[Material for the task]

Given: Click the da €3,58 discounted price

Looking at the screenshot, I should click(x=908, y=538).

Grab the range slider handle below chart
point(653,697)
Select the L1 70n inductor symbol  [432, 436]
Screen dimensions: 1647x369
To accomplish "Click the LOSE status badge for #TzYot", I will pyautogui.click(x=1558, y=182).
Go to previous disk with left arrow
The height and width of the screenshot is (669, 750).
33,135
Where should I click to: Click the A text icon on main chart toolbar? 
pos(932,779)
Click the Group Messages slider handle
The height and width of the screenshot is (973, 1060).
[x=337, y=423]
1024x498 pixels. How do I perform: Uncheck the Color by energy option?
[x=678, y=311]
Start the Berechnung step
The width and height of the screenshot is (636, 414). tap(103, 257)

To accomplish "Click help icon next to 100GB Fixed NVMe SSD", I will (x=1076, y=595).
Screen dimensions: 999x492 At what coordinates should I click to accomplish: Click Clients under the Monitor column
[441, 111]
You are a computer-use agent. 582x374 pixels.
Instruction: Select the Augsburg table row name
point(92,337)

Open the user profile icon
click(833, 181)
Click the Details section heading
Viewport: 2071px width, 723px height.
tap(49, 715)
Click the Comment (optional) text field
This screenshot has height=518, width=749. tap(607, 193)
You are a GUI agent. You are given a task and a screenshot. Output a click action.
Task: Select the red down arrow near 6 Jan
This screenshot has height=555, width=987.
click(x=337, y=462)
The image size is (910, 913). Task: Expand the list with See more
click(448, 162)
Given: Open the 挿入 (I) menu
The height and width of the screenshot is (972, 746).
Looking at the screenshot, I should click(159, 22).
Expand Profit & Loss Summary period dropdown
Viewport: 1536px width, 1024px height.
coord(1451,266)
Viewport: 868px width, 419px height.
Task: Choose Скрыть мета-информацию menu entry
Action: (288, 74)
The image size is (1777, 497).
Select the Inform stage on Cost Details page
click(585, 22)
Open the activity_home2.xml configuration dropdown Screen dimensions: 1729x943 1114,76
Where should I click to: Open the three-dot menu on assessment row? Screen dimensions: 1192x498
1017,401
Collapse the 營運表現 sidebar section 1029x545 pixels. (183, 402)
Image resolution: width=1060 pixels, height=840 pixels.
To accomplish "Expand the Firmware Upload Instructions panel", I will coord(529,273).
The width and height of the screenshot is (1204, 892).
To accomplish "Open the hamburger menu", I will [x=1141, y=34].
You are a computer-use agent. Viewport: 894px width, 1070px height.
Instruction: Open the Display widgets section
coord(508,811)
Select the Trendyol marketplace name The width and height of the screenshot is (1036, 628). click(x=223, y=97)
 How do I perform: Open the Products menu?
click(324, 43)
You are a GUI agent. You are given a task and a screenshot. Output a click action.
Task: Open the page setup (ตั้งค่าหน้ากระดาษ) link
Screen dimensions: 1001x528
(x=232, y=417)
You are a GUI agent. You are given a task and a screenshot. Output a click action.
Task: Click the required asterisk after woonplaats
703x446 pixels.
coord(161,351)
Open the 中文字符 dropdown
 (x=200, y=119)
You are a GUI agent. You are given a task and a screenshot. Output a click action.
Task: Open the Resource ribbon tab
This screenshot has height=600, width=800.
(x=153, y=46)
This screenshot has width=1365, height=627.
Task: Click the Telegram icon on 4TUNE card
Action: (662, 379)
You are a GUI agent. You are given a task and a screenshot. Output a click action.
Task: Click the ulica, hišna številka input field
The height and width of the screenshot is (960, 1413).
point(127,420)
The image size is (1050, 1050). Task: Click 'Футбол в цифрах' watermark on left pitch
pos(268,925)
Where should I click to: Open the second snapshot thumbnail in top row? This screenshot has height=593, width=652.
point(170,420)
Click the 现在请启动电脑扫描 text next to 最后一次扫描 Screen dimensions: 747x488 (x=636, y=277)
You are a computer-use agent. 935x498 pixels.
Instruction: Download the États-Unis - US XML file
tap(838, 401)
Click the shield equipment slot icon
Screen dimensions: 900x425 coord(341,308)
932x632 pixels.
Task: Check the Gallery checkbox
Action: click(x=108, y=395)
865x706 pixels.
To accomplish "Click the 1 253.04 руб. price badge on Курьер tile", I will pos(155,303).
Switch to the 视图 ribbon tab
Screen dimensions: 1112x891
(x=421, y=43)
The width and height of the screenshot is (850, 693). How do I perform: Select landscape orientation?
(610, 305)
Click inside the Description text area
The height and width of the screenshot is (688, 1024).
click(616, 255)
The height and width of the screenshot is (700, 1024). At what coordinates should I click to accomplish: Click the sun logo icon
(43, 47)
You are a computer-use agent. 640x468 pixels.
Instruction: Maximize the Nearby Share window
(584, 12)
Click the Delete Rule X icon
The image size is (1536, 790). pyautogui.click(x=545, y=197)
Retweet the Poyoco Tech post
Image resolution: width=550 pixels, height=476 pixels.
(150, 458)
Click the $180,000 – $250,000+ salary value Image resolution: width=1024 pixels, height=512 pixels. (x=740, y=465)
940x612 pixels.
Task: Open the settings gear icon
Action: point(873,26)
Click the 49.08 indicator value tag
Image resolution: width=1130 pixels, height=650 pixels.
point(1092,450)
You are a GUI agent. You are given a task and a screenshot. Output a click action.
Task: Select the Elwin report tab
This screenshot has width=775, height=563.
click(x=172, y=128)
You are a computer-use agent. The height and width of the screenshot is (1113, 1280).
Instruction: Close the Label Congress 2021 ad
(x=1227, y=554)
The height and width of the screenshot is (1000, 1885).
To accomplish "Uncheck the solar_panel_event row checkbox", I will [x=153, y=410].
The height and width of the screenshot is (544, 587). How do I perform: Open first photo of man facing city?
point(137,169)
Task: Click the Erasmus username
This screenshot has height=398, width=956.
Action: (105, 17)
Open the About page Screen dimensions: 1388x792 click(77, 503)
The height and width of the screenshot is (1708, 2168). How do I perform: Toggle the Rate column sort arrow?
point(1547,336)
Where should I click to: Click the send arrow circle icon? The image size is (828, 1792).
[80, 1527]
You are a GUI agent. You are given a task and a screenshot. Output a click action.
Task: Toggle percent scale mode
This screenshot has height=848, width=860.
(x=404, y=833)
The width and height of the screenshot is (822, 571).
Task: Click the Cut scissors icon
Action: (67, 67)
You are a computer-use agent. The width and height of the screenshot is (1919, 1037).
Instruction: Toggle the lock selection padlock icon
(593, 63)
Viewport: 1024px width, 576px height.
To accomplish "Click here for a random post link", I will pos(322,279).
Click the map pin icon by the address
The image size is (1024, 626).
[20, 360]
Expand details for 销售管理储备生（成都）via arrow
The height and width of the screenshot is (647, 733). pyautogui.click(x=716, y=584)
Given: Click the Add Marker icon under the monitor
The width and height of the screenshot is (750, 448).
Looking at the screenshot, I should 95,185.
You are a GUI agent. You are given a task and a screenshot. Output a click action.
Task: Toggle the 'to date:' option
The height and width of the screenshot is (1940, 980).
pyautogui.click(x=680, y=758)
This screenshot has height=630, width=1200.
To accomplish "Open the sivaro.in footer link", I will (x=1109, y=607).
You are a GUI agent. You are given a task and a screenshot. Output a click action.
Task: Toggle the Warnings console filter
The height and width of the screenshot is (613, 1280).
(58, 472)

[/Material for the task]

**Task:** Set every record down word for word, omitting none.

**Your solution:**
Given: Click the da €3,58 discounted price

Looking at the screenshot, I should click(x=908, y=538).

Grab the range slider handle below chart
point(653,697)
Select the L1 70n inductor symbol  [432, 436]
Screen dimensions: 1647x369
To accomplish "Click the LOSE status badge for #TzYot", I will pyautogui.click(x=1558, y=182).
Go to previous disk with left arrow
The height and width of the screenshot is (669, 750).
33,135
Where should I click to: Click the A text icon on main chart toolbar? 
pos(932,779)
Click the Group Messages slider handle
The height and width of the screenshot is (973, 1060).
[x=337, y=423]
1024x498 pixels. How do I perform: Uncheck the Color by energy option?
[x=678, y=311]
Start the Berechnung step
The width and height of the screenshot is (636, 414). tap(103, 257)

To accomplish "Click help icon next to 100GB Fixed NVMe SSD", I will (x=1076, y=595).
Screen dimensions: 999x492 At what coordinates should I click to accomplish: Click Clients under the Monitor column
[441, 111]
You are a computer-use agent. 582x374 pixels.
Instruction: Select the Augsburg table row name
point(92,337)

Open the user profile icon
click(833, 181)
Click the Details section heading
Viewport: 2071px width, 723px height.
tap(49, 715)
Click the Comment (optional) text field
This screenshot has height=518, width=749. tap(607, 193)
You are a GUI agent. You are given a task and a screenshot. Output a click action.
Task: Select the red down arrow near 6 Jan
This screenshot has height=555, width=987.
click(x=337, y=462)
The image size is (910, 913). Task: Expand the list with See more
click(448, 162)
Given: Open the 挿入 (I) menu
The height and width of the screenshot is (972, 746).
Looking at the screenshot, I should click(159, 22).
Expand Profit & Loss Summary period dropdown
Viewport: 1536px width, 1024px height.
coord(1451,266)
Viewport: 868px width, 419px height.
Task: Choose Скрыть мета-информацию menu entry
Action: (288, 74)
The image size is (1777, 497).
Select the Inform stage on Cost Details page
click(585, 22)
Open the activity_home2.xml configuration dropdown Screen dimensions: 1729x943 1114,76
Where should I click to: Open the three-dot menu on assessment row? Screen dimensions: 1192x498
1017,401
Collapse the 營運表現 sidebar section 1029x545 pixels. (183, 402)
Image resolution: width=1060 pixels, height=840 pixels.
To accomplish "Expand the Firmware Upload Instructions panel", I will coord(529,273).
The width and height of the screenshot is (1204, 892).
To accomplish "Open the hamburger menu", I will [x=1141, y=34].
You are a computer-use agent. Viewport: 894px width, 1070px height.
Instruction: Open the Display widgets section
coord(508,811)
Select the Trendyol marketplace name The width and height of the screenshot is (1036, 628). click(x=223, y=97)
 How do I perform: Open the Products menu?
click(324, 43)
You are a GUI agent. You are given a task and a screenshot. Output a click action.
Task: Open the page setup (ตั้งค่าหน้ากระดาษ) link
Screen dimensions: 1001x528
(x=232, y=417)
You are a GUI agent. You are given a task and a screenshot. Output a click action.
Task: Click the required asterisk after woonplaats
703x446 pixels.
coord(161,351)
Open the 中文字符 dropdown
 (x=200, y=119)
You are a GUI agent. You are given a task and a screenshot. Output a click action.
Task: Open the Resource ribbon tab
This screenshot has height=600, width=800.
(x=153, y=46)
This screenshot has width=1365, height=627.
Task: Click the Telegram icon on 4TUNE card
Action: (662, 379)
You are a GUI agent. You are given a task and a screenshot. Output a click action.
Task: Click the ulica, hišna številka input field
The height and width of the screenshot is (960, 1413).
point(127,420)
The image size is (1050, 1050). Task: Click 'Футбол в цифрах' watermark on left pitch
pos(268,925)
Where should I click to: Open the second snapshot thumbnail in top row? This screenshot has height=593, width=652.
point(170,420)
Click the 现在请启动电脑扫描 text next to 最后一次扫描 Screen dimensions: 747x488 (x=636, y=277)
You are a computer-use agent. 935x498 pixels.
Instruction: Download the États-Unis - US XML file
tap(838, 401)
Click the shield equipment slot icon
Screen dimensions: 900x425 coord(341,308)
932x632 pixels.
Task: Check the Gallery checkbox
Action: click(x=108, y=395)
865x706 pixels.
To accomplish "Click the 1 253.04 руб. price badge on Курьер tile", I will pos(155,303).
Switch to the 视图 ribbon tab
Screen dimensions: 1112x891
(x=421, y=43)
The width and height of the screenshot is (850, 693). How do I perform: Select landscape orientation?
(610, 305)
Click inside the Description text area
The height and width of the screenshot is (688, 1024).
click(616, 255)
The height and width of the screenshot is (700, 1024). At what coordinates should I click to accomplish: Click the sun logo icon
(43, 47)
You are a computer-use agent. 640x468 pixels.
Instruction: Maximize the Nearby Share window
(584, 12)
Click the Delete Rule X icon
The image size is (1536, 790). pyautogui.click(x=545, y=197)
Retweet the Poyoco Tech post
Image resolution: width=550 pixels, height=476 pixels.
(150, 458)
Click the $180,000 – $250,000+ salary value Image resolution: width=1024 pixels, height=512 pixels. (x=740, y=465)
940x612 pixels.
Task: Open the settings gear icon
Action: point(873,26)
Click the 49.08 indicator value tag
Image resolution: width=1130 pixels, height=650 pixels.
point(1092,450)
You are a GUI agent. You are given a task and a screenshot. Output a click action.
Task: Select the Elwin report tab
This screenshot has width=775, height=563.
click(x=172, y=128)
You are a computer-use agent. The height and width of the screenshot is (1113, 1280).
Instruction: Close the Label Congress 2021 ad
(x=1227, y=554)
The height and width of the screenshot is (1000, 1885).
To accomplish "Uncheck the solar_panel_event row checkbox", I will [x=153, y=410].
The height and width of the screenshot is (544, 587). How do I perform: Open first photo of man facing city?
point(137,169)
Task: Click the Erasmus username
This screenshot has height=398, width=956.
Action: (105, 17)
Open the About page Screen dimensions: 1388x792 click(77, 503)
The height and width of the screenshot is (1708, 2168). How do I perform: Toggle the Rate column sort arrow?
point(1547,336)
Where should I click to: Click the send arrow circle icon? The image size is (828, 1792).
[80, 1527]
You are a GUI agent. You are given a task and a screenshot. Output a click action.
Task: Toggle percent scale mode
This screenshot has height=848, width=860.
(x=404, y=833)
The width and height of the screenshot is (822, 571).
Task: Click the Cut scissors icon
Action: (67, 67)
You are a computer-use agent. The width and height of the screenshot is (1919, 1037).
Instruction: Toggle the lock selection padlock icon
(593, 63)
Viewport: 1024px width, 576px height.
To accomplish "Click here for a random post link", I will pos(322,279).
Click the map pin icon by the address
The image size is (1024, 626).
[20, 360]
Expand details for 销售管理储备生（成都）via arrow
The height and width of the screenshot is (647, 733). pyautogui.click(x=716, y=584)
Given: Click the Add Marker icon under the monitor
The width and height of the screenshot is (750, 448).
Looking at the screenshot, I should 95,185.
You are a GUI agent. You are given a task and a screenshot. Output a click action.
Task: Toggle the 'to date:' option
The height and width of the screenshot is (1940, 980).
pyautogui.click(x=680, y=758)
This screenshot has height=630, width=1200.
To accomplish "Open the sivaro.in footer link", I will (x=1109, y=607).
You are a GUI agent. You are given a task and a screenshot. Output a click action.
Task: Toggle the Warnings console filter
The height and width of the screenshot is (613, 1280).
(58, 472)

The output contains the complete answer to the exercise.